Assignment: An exact copy of the entries is required, excluding any pictures.

(Stored data)
▬▬▬▬▬▬▬▬▬▬
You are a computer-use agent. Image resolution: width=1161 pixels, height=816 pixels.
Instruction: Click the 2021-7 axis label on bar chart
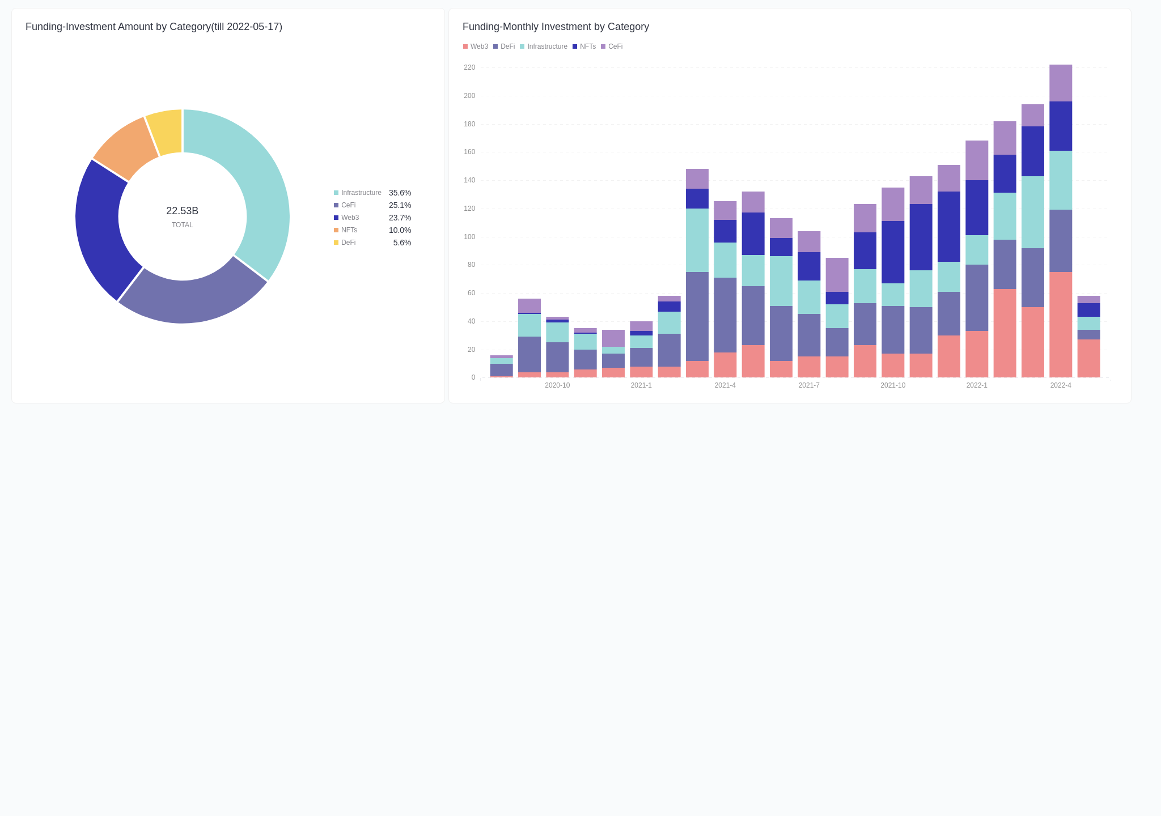808,385
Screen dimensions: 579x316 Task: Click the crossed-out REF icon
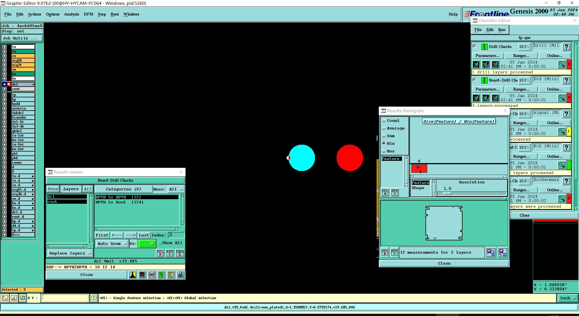tap(152, 275)
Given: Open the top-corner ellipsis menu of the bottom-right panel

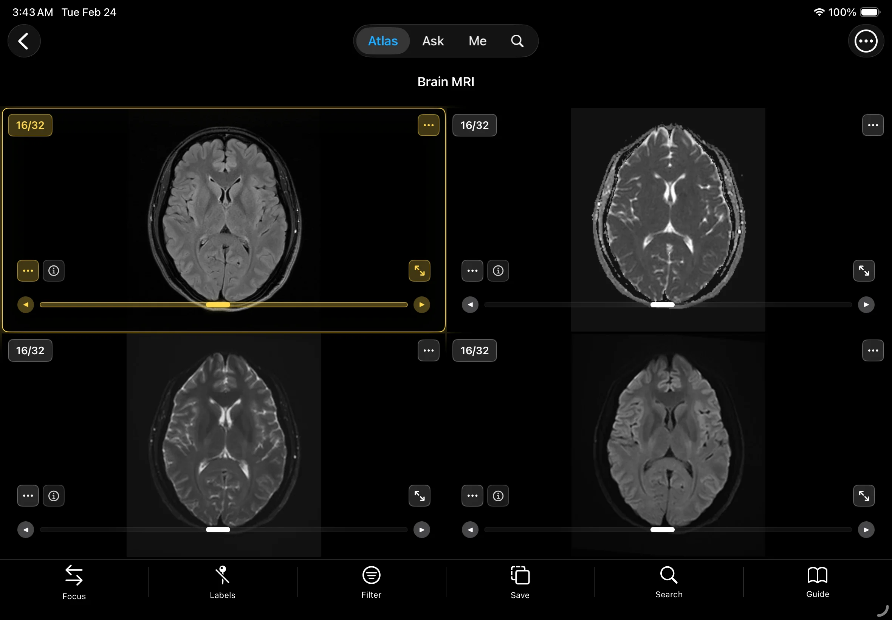Looking at the screenshot, I should (873, 350).
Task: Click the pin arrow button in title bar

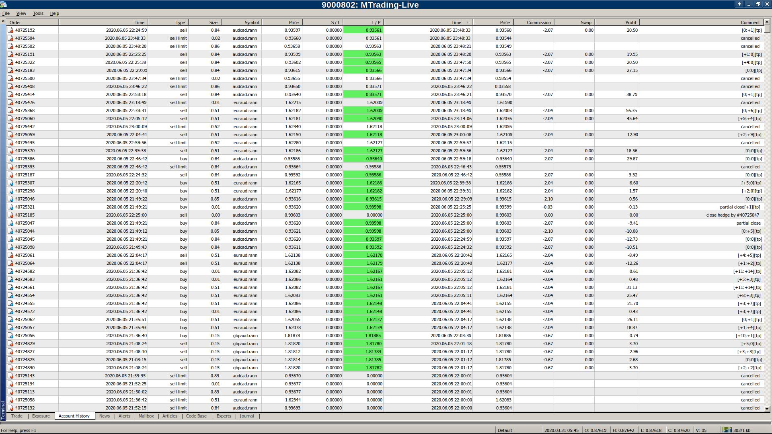Action: coord(739,4)
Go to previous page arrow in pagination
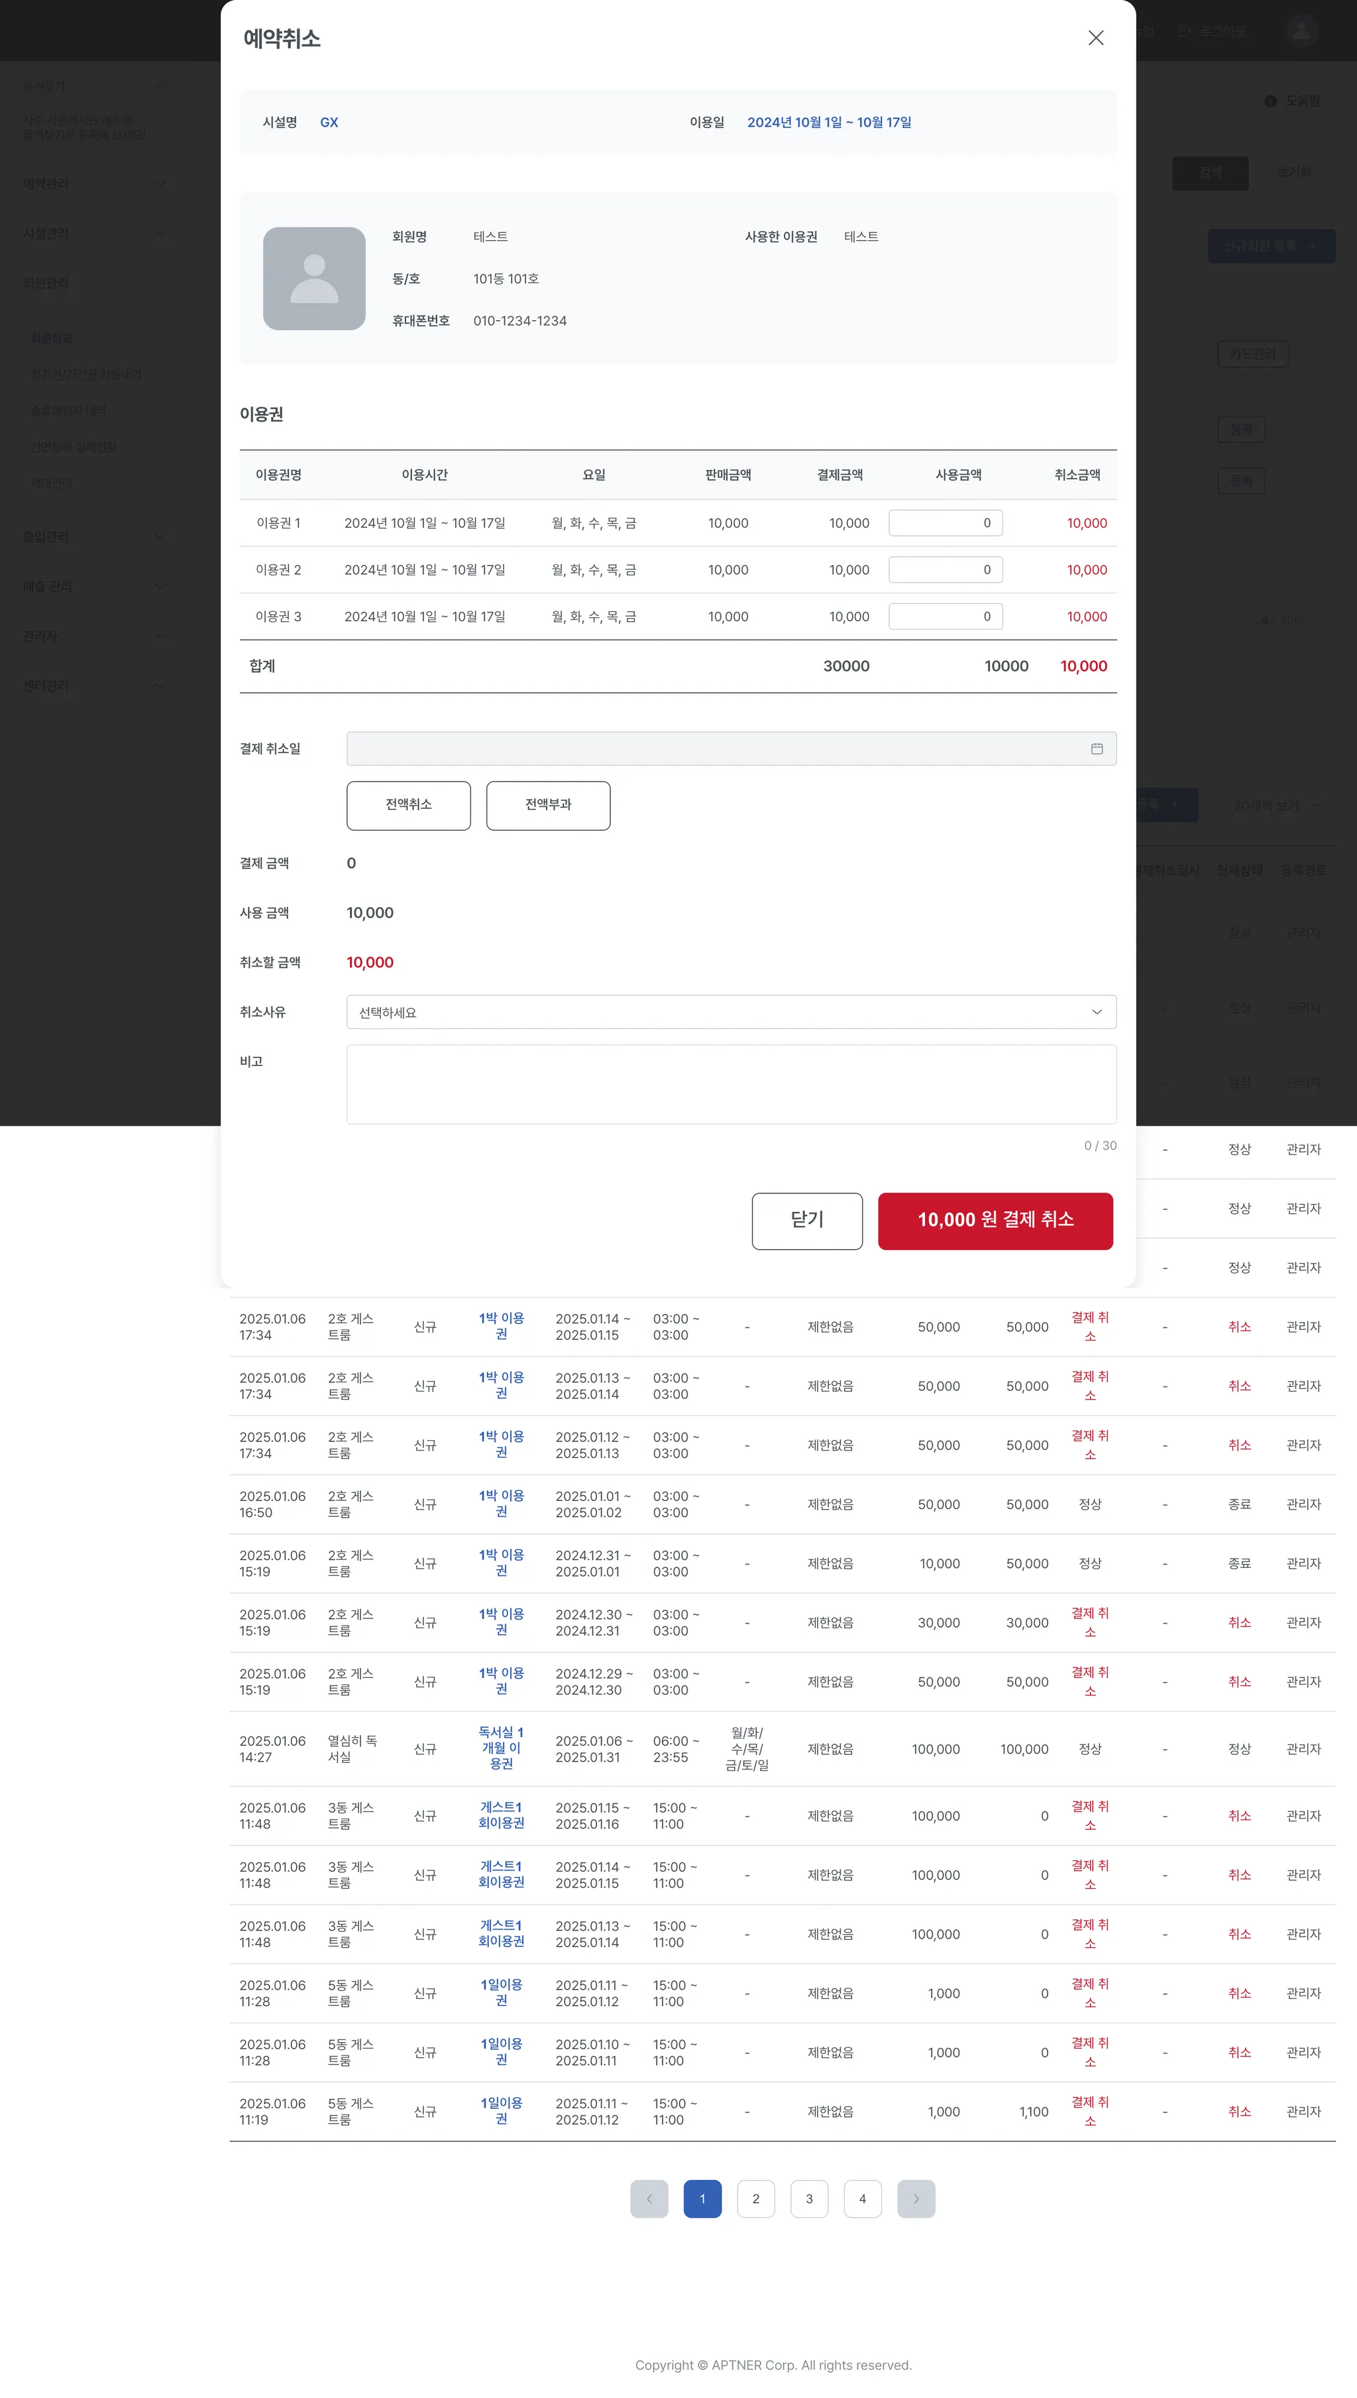This screenshot has width=1357, height=2398. (x=649, y=2198)
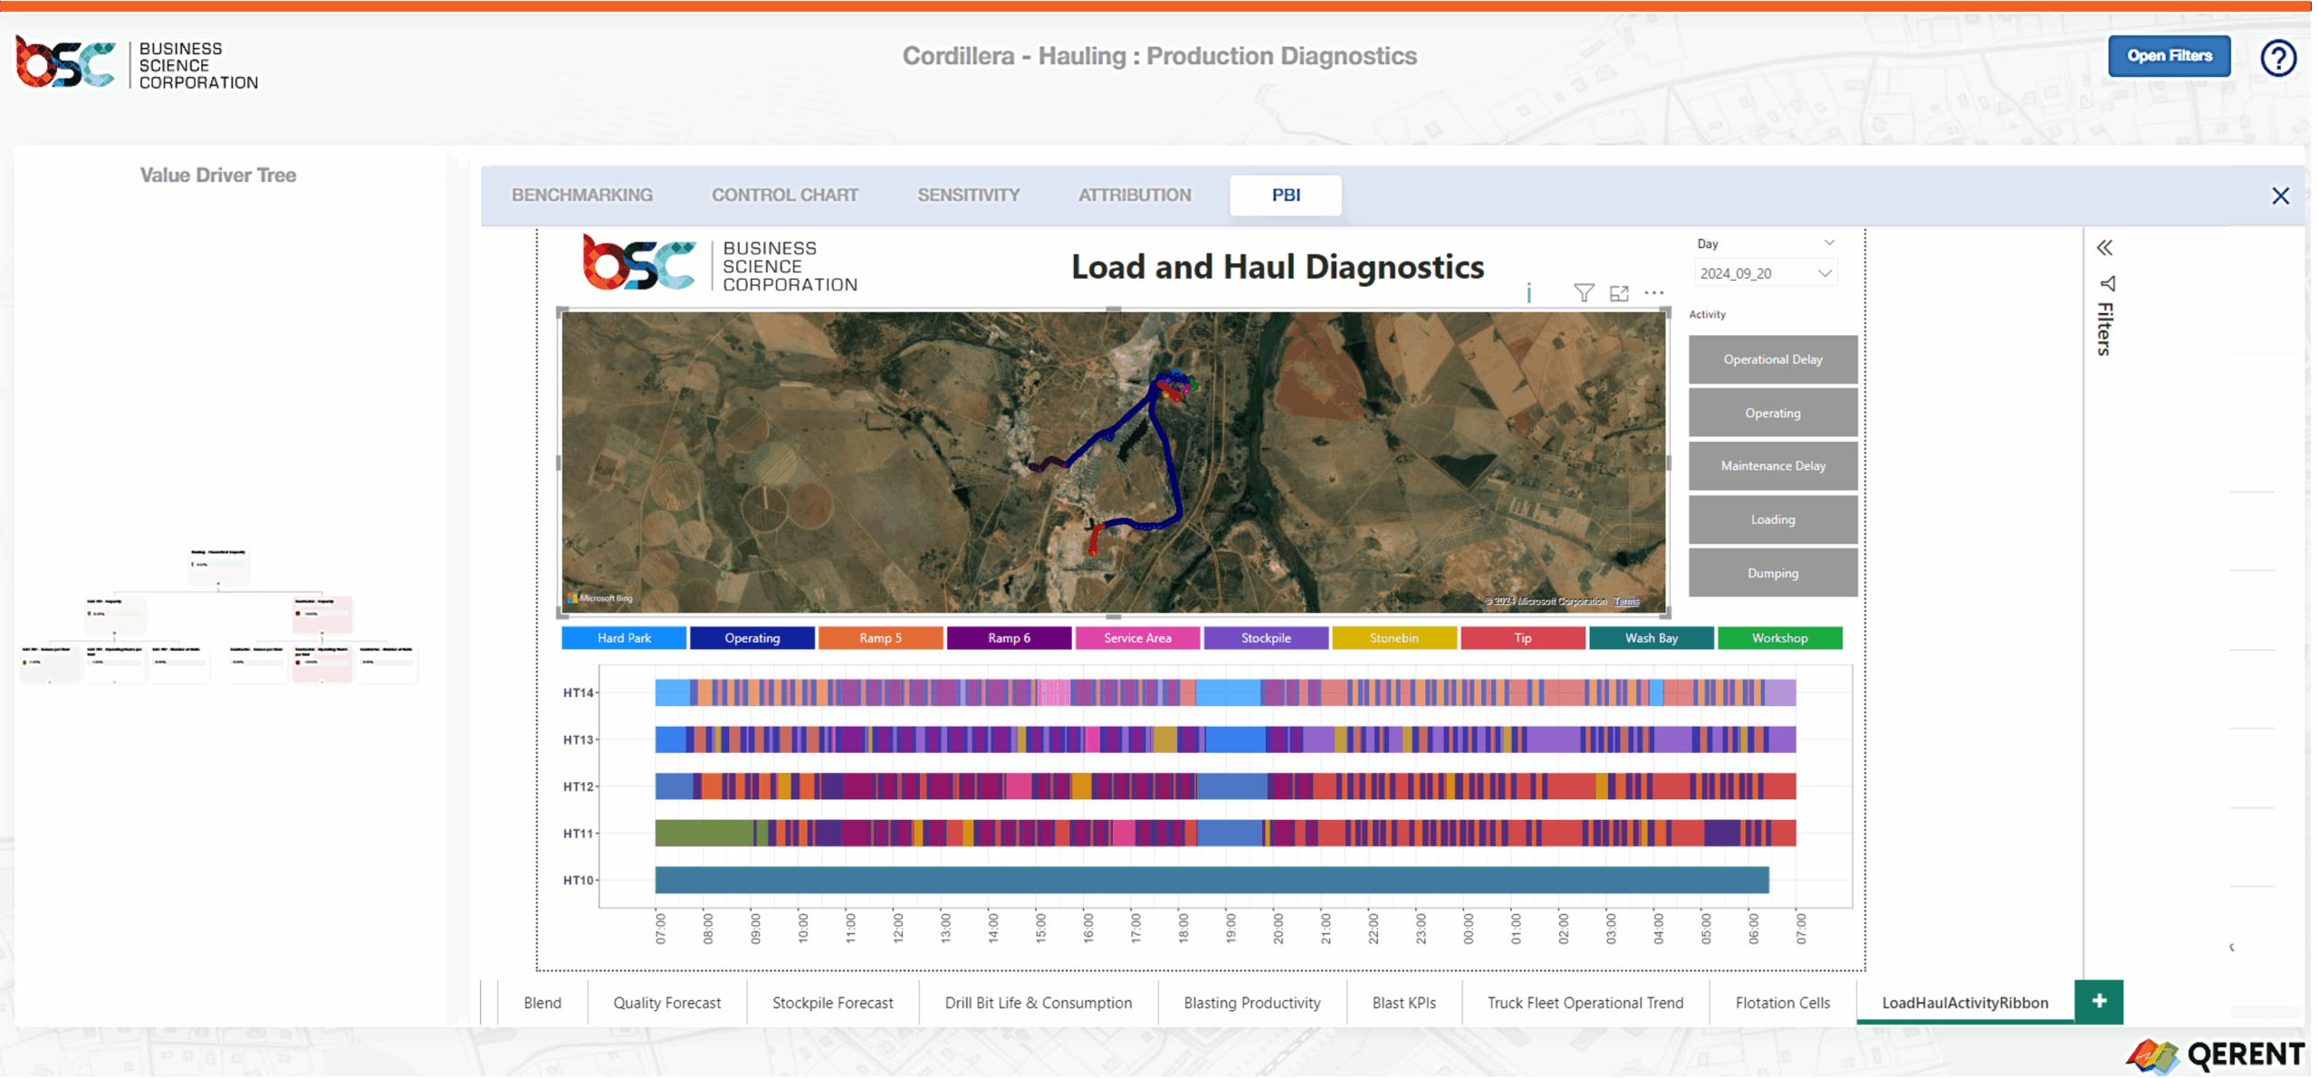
▬▬▬▬▬▬▬▬▬▬
Result for this exercise:
You are a computer-use agent. Image resolution: width=1161 pixels, height=816 pixels.
Instruction: Click the 2021-7 axis label on bar chart
808,385
Screen dimensions: 579x316 Task: Click the crossed-out REF icon
tap(152, 275)
Given: Open the top-corner ellipsis menu of the bottom-right panel

Looking at the screenshot, I should (873, 350).
Task: Click the pin arrow button in title bar

Action: coord(739,4)
Go to previous page arrow in pagination
This screenshot has width=1357, height=2398. (x=649, y=2198)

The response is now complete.